Assignments and Evaluation

Common Components

All students will be graded by the following components
Component Weight Deadline Submission Details
Assignment 1 10% Friday, January 23rd OWL Assignment 1 Instructions (Coming soon)
Assignment 2 10% Monday, February 23rd OWL Assignment 2 Instructions (Coming soon)
Assignment 3 10% Friday, February 27th OWL Assignment 3 Instructions (Coming soon)
Assignment 4 10% Friday, March 27th OWL Assignment 4 Instructions (Coming soon)
Presentation: Tool/method case study (ECE 9069 - M.Eng only) 15% Each group must email a proposal to Prof. Essex by Monday, Monday, February 9th. (Topics are first come, first serve). Groups (sizes to be determined) will select and study a specific hacker/cybersecurity software tool, technique or method not previously covered in the lectures. If you can't form a group to work with, a limited number of single-person presentations will be accepted. The group will give a presentation of their findings to the class, and if appropriate give a demonstration of the tool/method. The group will also create presentation notes to accompany their talk.

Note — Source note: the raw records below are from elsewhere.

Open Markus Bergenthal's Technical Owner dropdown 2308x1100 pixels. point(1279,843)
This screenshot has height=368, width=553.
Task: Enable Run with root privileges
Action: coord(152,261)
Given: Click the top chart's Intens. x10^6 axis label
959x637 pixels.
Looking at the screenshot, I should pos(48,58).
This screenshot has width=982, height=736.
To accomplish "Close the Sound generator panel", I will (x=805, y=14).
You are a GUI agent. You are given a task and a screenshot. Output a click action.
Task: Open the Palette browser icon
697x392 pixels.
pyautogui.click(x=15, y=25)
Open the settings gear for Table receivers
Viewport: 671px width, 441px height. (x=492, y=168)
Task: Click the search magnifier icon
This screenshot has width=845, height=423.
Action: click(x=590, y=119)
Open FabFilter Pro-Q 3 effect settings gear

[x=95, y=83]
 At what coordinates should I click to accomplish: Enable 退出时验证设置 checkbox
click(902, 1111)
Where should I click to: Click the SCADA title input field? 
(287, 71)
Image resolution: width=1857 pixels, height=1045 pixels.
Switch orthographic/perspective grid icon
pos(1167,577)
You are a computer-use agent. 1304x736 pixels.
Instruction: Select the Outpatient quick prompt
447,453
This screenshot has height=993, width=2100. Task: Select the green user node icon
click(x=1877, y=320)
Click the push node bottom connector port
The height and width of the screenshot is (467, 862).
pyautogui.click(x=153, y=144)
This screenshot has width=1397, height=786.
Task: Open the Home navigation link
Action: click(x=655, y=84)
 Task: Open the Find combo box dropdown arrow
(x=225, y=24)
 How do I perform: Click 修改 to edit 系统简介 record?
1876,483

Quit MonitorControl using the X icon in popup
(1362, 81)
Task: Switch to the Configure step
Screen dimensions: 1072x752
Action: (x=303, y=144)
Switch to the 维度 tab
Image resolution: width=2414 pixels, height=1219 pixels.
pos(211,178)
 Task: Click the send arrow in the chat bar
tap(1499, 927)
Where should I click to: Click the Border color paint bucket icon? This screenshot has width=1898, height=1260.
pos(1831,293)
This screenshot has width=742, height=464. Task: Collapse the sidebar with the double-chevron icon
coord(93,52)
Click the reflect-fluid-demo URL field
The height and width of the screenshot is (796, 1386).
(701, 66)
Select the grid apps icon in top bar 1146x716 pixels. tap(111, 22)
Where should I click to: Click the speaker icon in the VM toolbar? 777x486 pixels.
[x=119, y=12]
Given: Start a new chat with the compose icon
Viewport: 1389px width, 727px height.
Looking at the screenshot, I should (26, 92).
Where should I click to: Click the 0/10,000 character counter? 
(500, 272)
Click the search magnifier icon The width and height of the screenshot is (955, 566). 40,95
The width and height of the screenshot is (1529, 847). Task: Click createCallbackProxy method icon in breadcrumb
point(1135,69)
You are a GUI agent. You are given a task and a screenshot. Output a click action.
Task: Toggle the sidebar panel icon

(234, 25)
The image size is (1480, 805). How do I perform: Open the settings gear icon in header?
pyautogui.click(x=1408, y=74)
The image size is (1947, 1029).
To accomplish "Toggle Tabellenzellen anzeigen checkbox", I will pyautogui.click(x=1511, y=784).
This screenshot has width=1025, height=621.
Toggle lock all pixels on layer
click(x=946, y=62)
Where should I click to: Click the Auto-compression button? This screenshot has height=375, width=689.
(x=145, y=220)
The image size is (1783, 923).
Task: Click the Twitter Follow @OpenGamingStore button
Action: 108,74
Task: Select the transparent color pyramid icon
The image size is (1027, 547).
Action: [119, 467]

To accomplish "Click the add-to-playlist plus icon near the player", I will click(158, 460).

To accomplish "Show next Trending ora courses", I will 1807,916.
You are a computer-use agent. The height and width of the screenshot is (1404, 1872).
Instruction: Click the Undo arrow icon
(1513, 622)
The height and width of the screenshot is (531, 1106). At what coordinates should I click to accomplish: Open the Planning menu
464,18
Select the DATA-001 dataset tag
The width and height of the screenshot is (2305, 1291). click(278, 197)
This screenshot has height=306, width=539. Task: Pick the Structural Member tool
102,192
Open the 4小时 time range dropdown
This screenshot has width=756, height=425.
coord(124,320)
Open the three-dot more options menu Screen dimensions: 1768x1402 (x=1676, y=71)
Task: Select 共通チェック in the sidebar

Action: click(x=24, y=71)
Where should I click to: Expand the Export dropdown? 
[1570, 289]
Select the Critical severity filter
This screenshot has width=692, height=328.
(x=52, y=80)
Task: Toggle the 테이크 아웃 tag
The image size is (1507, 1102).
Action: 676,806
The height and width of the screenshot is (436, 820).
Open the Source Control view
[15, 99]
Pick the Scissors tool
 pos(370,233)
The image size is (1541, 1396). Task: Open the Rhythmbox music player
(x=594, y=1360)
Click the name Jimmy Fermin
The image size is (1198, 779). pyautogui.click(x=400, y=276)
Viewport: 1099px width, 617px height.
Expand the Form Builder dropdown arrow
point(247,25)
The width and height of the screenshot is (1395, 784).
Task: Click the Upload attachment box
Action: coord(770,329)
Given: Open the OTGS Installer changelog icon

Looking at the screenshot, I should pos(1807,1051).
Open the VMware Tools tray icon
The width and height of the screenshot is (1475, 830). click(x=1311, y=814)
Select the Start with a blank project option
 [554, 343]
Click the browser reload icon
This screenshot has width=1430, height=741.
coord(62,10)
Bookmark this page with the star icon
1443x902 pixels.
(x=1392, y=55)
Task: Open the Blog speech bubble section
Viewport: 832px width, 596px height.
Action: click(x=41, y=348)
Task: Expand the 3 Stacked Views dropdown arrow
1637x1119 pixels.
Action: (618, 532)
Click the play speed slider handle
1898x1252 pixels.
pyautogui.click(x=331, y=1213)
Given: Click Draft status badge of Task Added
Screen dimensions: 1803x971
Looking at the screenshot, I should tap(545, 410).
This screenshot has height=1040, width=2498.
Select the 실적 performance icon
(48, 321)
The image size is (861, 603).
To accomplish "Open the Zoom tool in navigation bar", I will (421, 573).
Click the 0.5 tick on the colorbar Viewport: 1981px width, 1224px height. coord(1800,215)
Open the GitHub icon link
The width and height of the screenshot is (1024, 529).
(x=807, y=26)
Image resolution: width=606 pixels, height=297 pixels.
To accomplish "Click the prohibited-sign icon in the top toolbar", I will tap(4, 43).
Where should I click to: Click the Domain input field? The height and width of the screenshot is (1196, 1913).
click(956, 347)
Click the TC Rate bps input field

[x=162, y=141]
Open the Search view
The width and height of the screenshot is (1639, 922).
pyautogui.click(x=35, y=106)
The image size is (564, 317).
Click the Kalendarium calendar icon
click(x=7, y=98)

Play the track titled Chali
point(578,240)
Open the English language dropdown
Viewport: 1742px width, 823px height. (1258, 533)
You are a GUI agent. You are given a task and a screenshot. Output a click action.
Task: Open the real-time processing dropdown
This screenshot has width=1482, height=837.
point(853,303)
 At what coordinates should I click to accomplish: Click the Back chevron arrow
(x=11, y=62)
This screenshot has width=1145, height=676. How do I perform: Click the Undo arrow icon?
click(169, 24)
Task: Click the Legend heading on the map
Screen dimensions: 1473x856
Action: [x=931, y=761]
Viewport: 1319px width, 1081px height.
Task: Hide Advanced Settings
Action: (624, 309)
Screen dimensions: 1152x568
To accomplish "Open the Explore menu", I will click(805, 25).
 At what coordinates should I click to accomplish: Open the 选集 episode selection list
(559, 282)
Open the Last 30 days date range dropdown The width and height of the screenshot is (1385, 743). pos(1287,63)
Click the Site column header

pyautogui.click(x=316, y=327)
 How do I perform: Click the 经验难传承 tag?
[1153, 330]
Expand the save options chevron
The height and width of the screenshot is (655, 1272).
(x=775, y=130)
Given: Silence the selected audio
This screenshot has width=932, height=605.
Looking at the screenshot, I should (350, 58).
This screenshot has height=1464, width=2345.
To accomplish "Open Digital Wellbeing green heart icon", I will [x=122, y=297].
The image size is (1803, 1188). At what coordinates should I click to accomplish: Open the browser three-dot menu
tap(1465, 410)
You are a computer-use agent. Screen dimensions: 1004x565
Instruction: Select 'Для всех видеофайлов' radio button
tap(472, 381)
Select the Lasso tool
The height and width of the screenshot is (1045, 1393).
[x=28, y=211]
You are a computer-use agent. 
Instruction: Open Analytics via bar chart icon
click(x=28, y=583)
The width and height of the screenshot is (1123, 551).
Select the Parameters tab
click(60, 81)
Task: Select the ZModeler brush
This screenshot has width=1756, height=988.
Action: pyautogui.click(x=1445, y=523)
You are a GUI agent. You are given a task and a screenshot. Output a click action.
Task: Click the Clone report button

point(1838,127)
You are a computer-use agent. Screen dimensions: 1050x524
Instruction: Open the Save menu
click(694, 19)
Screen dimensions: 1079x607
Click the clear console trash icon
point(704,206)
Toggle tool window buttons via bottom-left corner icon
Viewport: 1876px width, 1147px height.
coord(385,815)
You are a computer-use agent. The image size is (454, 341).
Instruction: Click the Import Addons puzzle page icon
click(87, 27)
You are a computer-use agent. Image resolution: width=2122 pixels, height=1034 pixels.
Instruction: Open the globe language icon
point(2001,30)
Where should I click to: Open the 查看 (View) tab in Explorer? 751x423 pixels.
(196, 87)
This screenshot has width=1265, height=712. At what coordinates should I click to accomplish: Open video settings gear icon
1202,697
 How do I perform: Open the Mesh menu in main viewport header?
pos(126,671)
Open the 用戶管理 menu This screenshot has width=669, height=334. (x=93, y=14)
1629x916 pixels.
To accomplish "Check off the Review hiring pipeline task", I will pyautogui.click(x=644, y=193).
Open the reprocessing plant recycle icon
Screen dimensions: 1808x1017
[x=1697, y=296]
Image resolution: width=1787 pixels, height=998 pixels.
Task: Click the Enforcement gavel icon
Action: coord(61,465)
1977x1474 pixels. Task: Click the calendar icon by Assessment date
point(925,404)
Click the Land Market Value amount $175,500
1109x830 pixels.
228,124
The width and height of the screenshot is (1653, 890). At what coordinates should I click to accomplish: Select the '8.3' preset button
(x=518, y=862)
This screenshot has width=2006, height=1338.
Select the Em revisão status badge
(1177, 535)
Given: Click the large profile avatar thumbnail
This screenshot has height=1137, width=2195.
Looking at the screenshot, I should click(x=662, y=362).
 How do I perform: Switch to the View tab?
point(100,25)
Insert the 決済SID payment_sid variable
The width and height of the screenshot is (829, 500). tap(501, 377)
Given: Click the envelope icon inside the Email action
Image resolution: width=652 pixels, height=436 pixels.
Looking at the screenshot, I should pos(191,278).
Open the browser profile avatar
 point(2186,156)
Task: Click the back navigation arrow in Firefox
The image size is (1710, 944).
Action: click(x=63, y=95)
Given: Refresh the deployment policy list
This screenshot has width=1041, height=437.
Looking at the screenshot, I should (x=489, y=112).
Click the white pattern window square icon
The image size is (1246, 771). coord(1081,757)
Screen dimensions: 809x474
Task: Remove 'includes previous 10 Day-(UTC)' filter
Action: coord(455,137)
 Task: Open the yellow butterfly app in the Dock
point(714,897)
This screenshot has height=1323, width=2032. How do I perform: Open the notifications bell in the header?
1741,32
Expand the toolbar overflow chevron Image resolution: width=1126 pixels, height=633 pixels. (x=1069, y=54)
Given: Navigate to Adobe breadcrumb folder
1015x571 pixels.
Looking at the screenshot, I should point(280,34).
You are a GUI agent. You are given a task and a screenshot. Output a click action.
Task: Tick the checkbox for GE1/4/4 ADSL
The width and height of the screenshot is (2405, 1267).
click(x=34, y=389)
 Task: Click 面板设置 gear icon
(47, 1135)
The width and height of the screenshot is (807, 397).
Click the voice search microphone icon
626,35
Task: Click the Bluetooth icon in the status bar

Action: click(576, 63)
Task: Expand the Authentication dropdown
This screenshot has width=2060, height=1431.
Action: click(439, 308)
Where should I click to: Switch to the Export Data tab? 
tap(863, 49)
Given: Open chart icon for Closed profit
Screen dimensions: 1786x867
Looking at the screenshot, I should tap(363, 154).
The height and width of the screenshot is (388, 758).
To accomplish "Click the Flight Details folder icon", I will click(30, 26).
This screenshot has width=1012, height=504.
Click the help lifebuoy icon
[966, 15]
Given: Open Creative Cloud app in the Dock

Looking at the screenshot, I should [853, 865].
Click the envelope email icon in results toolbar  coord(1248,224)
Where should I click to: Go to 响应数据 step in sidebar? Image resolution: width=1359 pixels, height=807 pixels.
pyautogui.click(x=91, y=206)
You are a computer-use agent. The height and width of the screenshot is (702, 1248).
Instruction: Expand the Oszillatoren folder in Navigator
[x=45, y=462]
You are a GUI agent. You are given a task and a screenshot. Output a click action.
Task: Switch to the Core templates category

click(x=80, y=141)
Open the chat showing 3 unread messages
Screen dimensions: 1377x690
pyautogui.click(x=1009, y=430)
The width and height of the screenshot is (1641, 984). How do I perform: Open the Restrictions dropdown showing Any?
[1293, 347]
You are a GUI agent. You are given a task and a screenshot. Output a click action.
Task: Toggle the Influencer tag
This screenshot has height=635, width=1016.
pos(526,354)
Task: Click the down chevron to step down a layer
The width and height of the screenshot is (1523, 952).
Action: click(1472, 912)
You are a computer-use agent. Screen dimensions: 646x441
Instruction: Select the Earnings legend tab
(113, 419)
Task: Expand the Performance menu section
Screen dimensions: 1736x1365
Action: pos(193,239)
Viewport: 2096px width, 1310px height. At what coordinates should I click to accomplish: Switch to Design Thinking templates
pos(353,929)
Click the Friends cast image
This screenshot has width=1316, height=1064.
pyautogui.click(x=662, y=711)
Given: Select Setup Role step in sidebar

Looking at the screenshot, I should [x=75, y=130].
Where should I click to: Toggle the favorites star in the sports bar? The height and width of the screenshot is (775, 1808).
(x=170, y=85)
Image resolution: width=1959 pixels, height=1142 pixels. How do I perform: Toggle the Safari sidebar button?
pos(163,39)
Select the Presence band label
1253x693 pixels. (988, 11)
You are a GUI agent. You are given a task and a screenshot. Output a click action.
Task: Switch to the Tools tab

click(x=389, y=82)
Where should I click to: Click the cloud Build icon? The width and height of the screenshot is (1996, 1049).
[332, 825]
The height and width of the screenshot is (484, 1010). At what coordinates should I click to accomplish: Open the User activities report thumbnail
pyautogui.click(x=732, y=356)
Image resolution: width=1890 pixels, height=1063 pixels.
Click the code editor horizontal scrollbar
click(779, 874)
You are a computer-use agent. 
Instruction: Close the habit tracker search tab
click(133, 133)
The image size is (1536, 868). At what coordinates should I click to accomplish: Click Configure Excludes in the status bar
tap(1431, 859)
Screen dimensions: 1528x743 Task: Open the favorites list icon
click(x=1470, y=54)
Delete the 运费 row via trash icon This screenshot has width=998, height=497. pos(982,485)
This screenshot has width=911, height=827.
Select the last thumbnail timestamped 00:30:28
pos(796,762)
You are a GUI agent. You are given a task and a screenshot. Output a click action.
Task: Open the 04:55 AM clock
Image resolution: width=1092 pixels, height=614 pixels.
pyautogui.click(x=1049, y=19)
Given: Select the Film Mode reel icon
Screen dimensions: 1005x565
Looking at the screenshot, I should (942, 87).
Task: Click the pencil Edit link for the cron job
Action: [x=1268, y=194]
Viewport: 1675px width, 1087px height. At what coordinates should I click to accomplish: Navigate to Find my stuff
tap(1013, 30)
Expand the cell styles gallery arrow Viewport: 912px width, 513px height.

Each group will send their slides to the professor via email by the beginning of class on the day of your presentation. Presentation length to be determined. Presentations will be evaluated on the following criteria:

  • Background Did the presentation adequately explain (a) what the tool/method does, (b) how it does it, (c) who uses it or would want to use it and (d) why it would be useful? (e) what is the real-world impact and significance?
  • Technical merit. Did the topic contain an adequate degree of technical content (e.g., code, data, equations, graphs, charts, etc). Were key concepts explained?
  • Delivery. Was the presentation interesting/engaging/fun/effective? Where the presenters prepared? Were the slides clear and visually appealing? Did the presentation complete on time?
  • References. Did the group select and cite appropriate references that would allow the reader to get up to speed on the topic?
Research paper seminar series (ECE 9609 - Research students only) 15% Each student must email their proposed paper to Prof. Essex by Monday, Monday, February 23rd Each student will select an academic publication on the topic of cybersecurity and present the paper to the other research students and lead a discussion of the paper's merits and weaknesses.
Papers should be from the last 5 years and should be from a major cybersecurity conference (see this link for a list). Additional details will follow in class.
CVE Report: A vulnerability/exploit case study 15% Reports due Monday, April 13th. Each group must email a proposal to Prof. Essex by Friday, March 13th. (Topics are first come, first serve). OWL Groups (size to be determined) will select and write a report on a specific CVE of their choice. Your chosen CVE should have a CVSS score of 6.0 or higher. It should be from 2020 or later. You can use this CVE database to help you choose.

Your proposal to Prof. Essex should contain the names of your group members and the proposed:

  1. CVE number (i.e., CVE-20XX-YYYY)
  2. CVSS score (between 6.0-10.0)
  3. A brief description of the vulnerability and which product it affects
Your report will be submitted as a PDF in OWL. The PDF should be in letter size (8.5"x11") and be approximately 8-12 pages in length, plus references and any appendices. It should contain a title, the author names, an abstract (short summary) and all applicable references. References can be formatted in any commonly-used style you wish, as long as it is clear and consistent.

The report should address in your report:

  • A description of the vulnerability: What product does it affect? What could the vulnerability be used to exploit? Why is the CVSS score the way it is?
  • Relevant concepts and background needed to understand the vulnerability
  • An in-depth technical analysis of the vulnerability. How does it work in technical terms? Provide any relevant code, data, equations, graphs, diagrams.
  • Mitigation: What was done (or what is needed) to fix/patch the vulnerability?
  • Real-world impact: Was the vulnerability exploited? Was there any media coverage? Did it cause the company any reputational issues?
Research-based students (ECE 9609) are expected to submit their report prepared in a professional-looking academic typesetting program like LaTeX. For a simple web-based solution, we recommend Overleaf. If you're unfamiliar with LaTeX, check out their LaTeX in 30 Minutes tutorial.

To see examples of what your report could look like, check out some of the papers at the recent IEEE Workshop on Offensive Technologies.

Course-based masters students (ECE 9069) are not required to use LaTeX-style typesetting. No particular format or template is required, although the report should still look professional and use consistent formatting (fonts, layout, clear headings, etc.). Be sure to cite any references you draw from.

List of Selected CVE topics

  • TBD
Final test 30% Wednesday, April 1st, 10:30-11:30am. See OWL announcement for room location.